Many people hear many different things. I think someone recently heard that the medical school I attend doesn't exist...but for some reason, I am still going to classes daily. Please don't listen to people who cannot provide you with evidence regarding their claims. 

The schools on the list allow graduates to be eligible to take the United States Medical Licensing Examination (USMLE). Only graduates of these schools in Pakistan are eligible for this exam. After passing the exam, those students are allowed to practice in the U.S. with the same rights and abilities as a U.S. graduate would have.



Ms.Khan said:


> wat about CMH College Lahore??/


CMH College Lahore is not on the list. Graduates of any college which is not included on the list will not be allowed to take the USMLE exam and will not be eligible to practice in the United States.


----------



## Rehan

Please don't discuss the qualities or application procedures of individual medical colleges in this thread. This thread is only for the purpose of discussing which schools are approved by the United States.

Thank you.


----------



## ay2k

nice work....thankyou...


----------



## Fareeha

u mean cmh is NOT affliated with WHO????


----------



## chickoos

wht abt shariff medical college in lahore...is it also nt recognized by WHO


----------



## kishmish

I argued with someone who goes to Islamabad Med and Dental College and told them it is not approved by the States b/c I didn't see it in this list. Their parents told me later that they are not stupid to have let their kids go there if it wasn't approved.


----------



## bkhan08

OMG SARGODHA ISN'T RECOGNOGNIZED??????


----------



## Savage

which schools are NBDE approved???


----------



## chickoos

shariff medical and dental college is approved and affliated by UHS


----------



## < sara >

wat about university of lahore... medical and dental faculty... is it recognized in the US or WHO??

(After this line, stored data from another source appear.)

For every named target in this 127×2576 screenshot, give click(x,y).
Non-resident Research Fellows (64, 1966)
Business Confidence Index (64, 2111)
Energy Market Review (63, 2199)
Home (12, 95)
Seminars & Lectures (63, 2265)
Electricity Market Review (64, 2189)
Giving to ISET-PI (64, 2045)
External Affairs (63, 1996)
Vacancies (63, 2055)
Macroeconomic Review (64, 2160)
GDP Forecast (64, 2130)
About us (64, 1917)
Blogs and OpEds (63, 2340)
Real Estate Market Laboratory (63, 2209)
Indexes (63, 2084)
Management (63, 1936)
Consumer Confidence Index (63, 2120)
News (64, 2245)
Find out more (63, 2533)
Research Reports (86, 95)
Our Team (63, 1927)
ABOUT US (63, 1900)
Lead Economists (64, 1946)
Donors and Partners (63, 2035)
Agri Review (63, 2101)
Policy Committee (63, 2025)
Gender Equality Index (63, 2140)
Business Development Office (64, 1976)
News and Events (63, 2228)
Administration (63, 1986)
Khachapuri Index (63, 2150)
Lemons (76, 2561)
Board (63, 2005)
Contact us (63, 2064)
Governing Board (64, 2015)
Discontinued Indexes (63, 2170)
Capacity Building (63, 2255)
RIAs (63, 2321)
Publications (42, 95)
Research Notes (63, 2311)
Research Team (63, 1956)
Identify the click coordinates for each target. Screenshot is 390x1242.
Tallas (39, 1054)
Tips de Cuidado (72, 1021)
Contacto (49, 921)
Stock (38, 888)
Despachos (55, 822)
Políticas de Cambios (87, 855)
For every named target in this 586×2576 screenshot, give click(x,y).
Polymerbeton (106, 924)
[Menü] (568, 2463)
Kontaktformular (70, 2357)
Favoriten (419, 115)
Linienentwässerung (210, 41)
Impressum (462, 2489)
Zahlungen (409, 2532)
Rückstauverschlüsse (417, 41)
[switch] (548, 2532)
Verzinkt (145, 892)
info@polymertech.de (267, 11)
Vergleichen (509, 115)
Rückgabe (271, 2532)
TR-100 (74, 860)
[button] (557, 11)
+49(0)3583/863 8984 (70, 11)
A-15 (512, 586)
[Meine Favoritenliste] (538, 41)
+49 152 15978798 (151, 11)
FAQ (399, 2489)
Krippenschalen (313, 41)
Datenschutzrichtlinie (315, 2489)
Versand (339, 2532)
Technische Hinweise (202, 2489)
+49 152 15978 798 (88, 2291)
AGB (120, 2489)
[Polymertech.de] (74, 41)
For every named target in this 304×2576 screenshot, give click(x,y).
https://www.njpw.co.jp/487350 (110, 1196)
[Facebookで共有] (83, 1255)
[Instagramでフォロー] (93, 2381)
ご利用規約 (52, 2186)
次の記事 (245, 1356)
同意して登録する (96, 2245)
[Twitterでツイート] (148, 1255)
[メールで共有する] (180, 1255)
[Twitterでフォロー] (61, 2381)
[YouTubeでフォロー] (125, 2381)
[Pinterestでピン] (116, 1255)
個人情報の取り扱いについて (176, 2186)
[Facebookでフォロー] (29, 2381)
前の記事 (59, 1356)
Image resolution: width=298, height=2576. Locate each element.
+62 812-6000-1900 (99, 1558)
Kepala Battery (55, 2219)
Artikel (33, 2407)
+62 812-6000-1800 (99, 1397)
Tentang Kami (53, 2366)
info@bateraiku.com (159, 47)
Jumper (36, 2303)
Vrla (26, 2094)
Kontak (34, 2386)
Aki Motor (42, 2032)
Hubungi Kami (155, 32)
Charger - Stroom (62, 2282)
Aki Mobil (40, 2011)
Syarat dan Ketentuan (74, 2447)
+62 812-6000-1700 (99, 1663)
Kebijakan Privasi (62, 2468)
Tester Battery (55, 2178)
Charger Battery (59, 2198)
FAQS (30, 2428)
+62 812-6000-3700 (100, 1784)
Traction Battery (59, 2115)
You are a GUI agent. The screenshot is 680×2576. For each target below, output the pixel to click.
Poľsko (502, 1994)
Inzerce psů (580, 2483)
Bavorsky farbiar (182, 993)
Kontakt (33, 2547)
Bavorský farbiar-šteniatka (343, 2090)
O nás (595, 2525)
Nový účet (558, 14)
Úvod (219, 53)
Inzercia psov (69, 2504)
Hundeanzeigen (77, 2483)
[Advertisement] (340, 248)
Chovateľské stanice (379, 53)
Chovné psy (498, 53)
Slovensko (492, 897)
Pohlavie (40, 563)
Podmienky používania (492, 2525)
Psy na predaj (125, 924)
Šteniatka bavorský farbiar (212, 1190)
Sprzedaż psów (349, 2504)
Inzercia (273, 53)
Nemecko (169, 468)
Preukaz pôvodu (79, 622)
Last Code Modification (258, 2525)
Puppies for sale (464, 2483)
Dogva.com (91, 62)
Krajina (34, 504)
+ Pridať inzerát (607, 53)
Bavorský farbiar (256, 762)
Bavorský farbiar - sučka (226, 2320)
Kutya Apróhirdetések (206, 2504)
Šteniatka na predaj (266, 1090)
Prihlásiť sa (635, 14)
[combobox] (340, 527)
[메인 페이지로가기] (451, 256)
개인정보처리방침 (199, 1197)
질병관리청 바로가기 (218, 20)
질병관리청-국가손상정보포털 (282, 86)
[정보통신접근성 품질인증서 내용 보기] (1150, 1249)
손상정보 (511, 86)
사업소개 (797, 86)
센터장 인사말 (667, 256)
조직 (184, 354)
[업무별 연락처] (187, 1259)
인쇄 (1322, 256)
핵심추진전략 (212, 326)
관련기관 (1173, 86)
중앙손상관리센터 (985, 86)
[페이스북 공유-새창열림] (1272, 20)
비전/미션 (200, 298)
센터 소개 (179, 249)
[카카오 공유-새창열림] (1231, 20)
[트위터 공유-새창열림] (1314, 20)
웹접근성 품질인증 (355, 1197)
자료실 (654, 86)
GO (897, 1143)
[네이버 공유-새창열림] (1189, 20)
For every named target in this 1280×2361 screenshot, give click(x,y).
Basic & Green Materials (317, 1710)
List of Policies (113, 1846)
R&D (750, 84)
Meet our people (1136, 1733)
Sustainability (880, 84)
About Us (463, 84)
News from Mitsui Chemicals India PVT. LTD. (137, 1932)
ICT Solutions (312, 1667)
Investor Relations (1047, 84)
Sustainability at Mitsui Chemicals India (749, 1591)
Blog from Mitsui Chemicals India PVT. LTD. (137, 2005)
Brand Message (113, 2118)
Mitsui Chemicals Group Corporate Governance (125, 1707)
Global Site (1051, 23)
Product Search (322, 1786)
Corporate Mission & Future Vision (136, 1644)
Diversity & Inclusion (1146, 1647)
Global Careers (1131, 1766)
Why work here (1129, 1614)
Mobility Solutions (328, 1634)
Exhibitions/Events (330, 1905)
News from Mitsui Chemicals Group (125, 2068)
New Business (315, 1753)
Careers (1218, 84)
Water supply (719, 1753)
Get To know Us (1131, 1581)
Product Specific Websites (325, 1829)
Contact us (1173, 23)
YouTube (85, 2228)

its recognized by PMDC.... thanksss rehan.. for the constant updates...


----------



## farhatrehman8

Rehan or anyone?
Is Islamabad Medical Dental College approved for USMLE, Please advise me because I got admission there but I wana go to US afterwards........... I do not see their name in IMED.


----------



## MastahRiz

I don't think it is. Actually, I'm pretty sure it's not.


----------



## chickoos

i think mastahriz u should update the list by adding sharif medical college in that


----------



## MedGrunt

chickoos said:


> i think mastahriz u should update the list by adding sharif medical college in that


We strictly follow FAIMER on our list updates.



Rehan said:


> Until FAIMER lists it on their site as being fully accredited we don't list it on our site as being approved as a school from where you can graduate and be eligible to take the United States board exams (USMLEs). You can contact FAIMER to ask whether the school will be approved in the near future or not. This may also depend on whether Pakistan's Ministry of Health and Ministry of Education have communicated their desire to see this school be approved and put on the list. If it is not on the FAIMER list (and subsequently not on our list) I would not assume that you will be able to graduate from there and be able to practice in the US.


----------



## farhatrehman8

Salamaz,
Please help, I am applying in all these colleges they are recpgnised but PMDC but they are not on IMED directory means they are not US approved But my future plan is to go to US after completing my MBBS. These are the colleges
!) sargodha Medical College
2)University OF Lahore
3) CMH 
4) Islamabad Medical Dental College
If I get admission in one of these will I be able to take USMLE and get residency in USA. 
Please answer I need immediate help


----------



## MedGrunt

farhatrehman8 said:


> Salamaz,
> Please help, I am applying in all these colleges they are recpgnised but PMDC but *they are not on IMED directory means they are not US approved* But my future plan is to go to US after completing my MBBS. These are the colleges
> !) sargodha Medical College
> 2)University OF Lahore
> 3) CMH
> 4) Islamabad Medical Dental College
> If I get admission in one of these will I be able to take USMLE and get residency in USA.
> Please answer I need immediate help


You've kind of answered your own question.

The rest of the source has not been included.